(Records)
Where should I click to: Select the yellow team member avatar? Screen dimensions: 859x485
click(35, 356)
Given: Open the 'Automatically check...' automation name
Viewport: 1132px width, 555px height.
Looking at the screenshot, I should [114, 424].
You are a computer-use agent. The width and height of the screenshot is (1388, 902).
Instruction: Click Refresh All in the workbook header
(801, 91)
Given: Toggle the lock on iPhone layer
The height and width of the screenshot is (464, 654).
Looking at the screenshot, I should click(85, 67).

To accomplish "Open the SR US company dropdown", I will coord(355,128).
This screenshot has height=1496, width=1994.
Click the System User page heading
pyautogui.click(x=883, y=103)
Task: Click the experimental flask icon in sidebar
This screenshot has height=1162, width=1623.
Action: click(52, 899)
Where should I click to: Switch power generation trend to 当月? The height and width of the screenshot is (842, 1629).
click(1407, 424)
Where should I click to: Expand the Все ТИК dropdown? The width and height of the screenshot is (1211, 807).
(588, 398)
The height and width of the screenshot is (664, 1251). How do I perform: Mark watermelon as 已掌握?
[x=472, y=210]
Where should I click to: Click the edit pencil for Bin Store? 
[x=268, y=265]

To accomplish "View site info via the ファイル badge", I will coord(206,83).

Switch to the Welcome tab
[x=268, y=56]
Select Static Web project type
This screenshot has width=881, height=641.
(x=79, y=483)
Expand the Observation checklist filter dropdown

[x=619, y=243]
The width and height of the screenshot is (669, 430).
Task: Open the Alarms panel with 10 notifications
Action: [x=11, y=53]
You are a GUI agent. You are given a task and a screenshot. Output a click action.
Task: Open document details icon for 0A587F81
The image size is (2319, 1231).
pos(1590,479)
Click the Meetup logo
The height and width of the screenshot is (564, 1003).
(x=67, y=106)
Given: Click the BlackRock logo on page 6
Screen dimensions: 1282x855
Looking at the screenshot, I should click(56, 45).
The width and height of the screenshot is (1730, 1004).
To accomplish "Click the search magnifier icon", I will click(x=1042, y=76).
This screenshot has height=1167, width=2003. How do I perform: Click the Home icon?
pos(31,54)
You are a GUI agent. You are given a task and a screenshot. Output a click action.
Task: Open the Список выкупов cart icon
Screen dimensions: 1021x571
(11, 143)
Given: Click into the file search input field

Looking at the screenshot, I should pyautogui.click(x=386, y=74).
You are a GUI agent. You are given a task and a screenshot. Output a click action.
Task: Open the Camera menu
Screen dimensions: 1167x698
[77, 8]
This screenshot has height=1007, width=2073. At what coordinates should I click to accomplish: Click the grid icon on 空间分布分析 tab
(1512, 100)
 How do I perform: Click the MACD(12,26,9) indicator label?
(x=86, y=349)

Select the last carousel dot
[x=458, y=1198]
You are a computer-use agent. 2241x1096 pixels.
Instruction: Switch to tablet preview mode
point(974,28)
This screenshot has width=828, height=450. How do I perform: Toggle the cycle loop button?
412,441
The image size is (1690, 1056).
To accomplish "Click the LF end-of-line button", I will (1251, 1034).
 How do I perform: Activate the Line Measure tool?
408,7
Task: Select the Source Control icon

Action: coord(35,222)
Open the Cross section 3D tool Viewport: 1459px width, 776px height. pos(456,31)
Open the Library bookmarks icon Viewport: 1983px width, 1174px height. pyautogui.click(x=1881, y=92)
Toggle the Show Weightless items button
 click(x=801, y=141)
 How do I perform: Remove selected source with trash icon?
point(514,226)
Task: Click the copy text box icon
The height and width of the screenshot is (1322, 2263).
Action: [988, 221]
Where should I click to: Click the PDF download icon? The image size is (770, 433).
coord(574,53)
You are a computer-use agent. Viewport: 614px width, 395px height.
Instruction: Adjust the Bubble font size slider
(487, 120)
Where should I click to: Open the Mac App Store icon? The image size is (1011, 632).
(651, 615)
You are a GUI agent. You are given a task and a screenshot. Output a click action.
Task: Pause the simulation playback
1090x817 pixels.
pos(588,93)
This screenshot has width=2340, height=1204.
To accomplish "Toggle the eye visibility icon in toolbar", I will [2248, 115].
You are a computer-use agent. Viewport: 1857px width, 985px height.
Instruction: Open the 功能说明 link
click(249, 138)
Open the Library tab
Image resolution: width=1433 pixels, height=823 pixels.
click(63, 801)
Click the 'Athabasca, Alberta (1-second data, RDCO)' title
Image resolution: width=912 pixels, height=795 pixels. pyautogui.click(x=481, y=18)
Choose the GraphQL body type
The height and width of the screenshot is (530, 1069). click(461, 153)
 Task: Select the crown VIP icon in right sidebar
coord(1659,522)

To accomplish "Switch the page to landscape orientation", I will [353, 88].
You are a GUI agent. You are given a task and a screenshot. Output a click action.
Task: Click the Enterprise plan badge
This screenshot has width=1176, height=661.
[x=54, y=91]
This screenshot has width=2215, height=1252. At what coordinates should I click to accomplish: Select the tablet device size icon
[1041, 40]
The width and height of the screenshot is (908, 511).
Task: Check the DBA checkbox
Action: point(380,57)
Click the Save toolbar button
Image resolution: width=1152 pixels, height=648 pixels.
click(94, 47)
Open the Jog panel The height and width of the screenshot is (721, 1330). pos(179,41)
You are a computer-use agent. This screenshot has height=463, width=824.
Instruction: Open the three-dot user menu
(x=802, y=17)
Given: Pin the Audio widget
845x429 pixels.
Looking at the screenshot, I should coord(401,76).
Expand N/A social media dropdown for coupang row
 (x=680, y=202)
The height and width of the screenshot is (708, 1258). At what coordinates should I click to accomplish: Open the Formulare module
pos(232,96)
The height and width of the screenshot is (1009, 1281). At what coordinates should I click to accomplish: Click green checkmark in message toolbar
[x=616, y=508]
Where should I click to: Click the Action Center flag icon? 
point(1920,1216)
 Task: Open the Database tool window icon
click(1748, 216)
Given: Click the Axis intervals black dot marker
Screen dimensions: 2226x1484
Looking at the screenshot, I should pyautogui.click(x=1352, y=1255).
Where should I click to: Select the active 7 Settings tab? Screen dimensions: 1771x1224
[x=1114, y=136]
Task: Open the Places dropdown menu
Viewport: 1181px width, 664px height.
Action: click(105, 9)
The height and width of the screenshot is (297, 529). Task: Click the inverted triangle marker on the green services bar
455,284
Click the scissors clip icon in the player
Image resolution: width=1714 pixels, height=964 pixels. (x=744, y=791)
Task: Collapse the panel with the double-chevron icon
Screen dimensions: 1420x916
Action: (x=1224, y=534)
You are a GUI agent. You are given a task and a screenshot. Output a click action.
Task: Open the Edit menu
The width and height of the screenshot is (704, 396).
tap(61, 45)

(What to work on) Work through the records line by line and tally those holding "Library". Reply with the number alone.

(Answer to this exercise) 2